Wykupienie dostępu pozwoli Ci czytać artykuły wysokiej jakości i wspierać niezależne dziennikarstwo w wymagających dla wydawców czasach. Rośnij z nami! Pełna oferta →
Organizacje przedsiębiorców nie ustają w straszeniu opinii publicznej katastrofą ekonomiczną, jaka spadnie na Polskę wskutek pandemii. Właśnie trwa kolejny akt tego spektaklu – tym razem po ogłoszeniu przez rząd wstępnej stawki przyszłorocznej płacy minimalnej.

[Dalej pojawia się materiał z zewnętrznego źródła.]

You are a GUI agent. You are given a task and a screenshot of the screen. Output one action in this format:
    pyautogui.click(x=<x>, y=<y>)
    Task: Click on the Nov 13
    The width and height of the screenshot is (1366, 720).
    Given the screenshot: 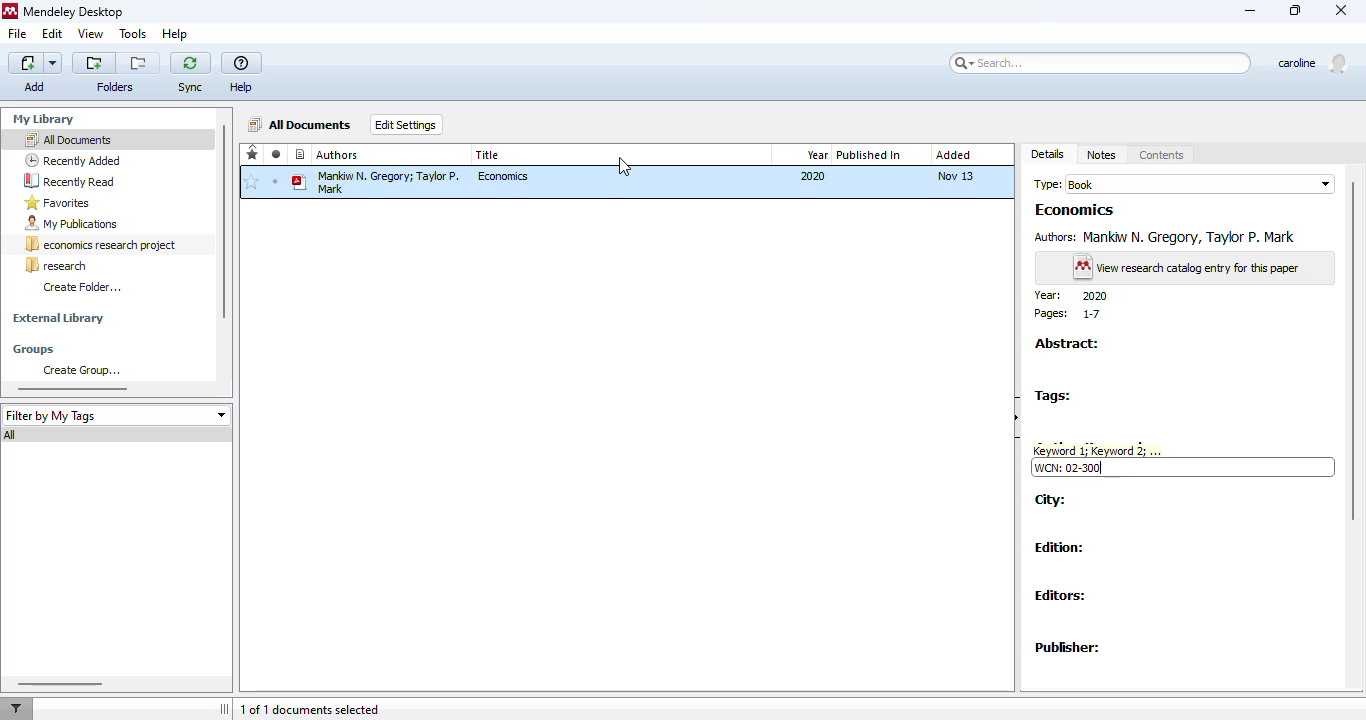 What is the action you would take?
    pyautogui.click(x=956, y=174)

Wysokość płacy minimalnej przekłada się nie tylko na pensje milionów najsłabiej wynagradzanych pracowników, ale też obciążenie składkami na ZUS ludzi prowadzących działalność gospodarczą. Kiedy więc rząd zaproponował w ramach konsultacji społecznych, że pensja minimalna od stycznia wzrośnie z 2,6 do 2,8 tys. zł brutto (o 200 zł mniej, niż planowano na początku roku), ze strony lobbystów organizacji biznesowych popłynęły ostrzeżenia przed falą kilkunastoprocentowego bezrobocia, jaką wzbudzi decyzja rządu. Przedsiębiorcy domagają się utrzymania stawki na tegorocznym poziomie, w ostateczności – podwyżki o tzw. mechanizm ustawowy do 2716 zł brutto.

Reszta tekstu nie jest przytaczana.